Babies born with cleft lip usually don’t have feeding difficulties, but those with cleft palate can have trouble latching on to their mothers’ nipples and,thus,can suffer malnutrition.
Causes of clefts
In most cases, researchers believe that cleft is the result of environmental and genetic factors.
An estimated 1,000 children are born in Ghana each year with cleft lip and palate, with one out of 10 dying in their formative years.
The condition is not unique to developing countries.
A baby is born with cleft every three minutes worldwide, according to Operation Smile.

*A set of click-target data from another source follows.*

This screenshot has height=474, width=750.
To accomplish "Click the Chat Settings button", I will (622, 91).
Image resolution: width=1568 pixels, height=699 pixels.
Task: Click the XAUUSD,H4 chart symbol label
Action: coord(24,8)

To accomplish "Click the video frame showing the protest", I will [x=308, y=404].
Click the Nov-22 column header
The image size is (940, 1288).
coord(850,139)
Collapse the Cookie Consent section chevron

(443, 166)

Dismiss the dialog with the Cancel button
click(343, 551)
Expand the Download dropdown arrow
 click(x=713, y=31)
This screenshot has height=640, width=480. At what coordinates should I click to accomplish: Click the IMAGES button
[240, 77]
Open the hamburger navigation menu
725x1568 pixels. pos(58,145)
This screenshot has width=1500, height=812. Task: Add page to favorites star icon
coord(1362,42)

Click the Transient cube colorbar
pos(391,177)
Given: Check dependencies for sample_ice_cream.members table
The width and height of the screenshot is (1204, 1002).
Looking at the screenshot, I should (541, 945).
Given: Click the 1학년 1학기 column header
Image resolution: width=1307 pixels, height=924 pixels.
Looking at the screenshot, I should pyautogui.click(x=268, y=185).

In an interview with some parents of cleft children, they said it was worrying for them to have children with facial disabilities such as cleft, which made it almost impossible to communicate with them.
A parent, Florence Adade, who has a 12-year-old daughter, Mary Asamoah, said she was financially handicapped so she could not pay for the surgical operation of the daughter to correct her deformity although she was aware that surgery could make her daughter speak well.
She said it was great news for her that a unit had been attached to the hospital which could treat cleft patients free of charge.
Another parent, Iddrisu Yakubu, said he was happy because his child who was born with a cleft lip had his surgery at the Korle Bu Teaching Hospital paid for by a philanthropist.
He indicated that he could not have afforded to pay the medical fees and thanked God for such an intervention by the philanthropist.
The Eastern Regional Director of the Ghana Health Service (GHS), Dr Winfred Ofosu, for his part said residents of the region, especially Koforidua, were fortunate to have such a unit since only the teaching hospitals in Ghana had them.
He explained that every human being had to communicate well and be happy in life, hence the need to have such a new facility to take care of patients with communications problems.
The unit, he therefore indicated, would help treat such patients, both children and adults.
Some stroke patients unable to speak, he stated, would also be catered for at the new centre.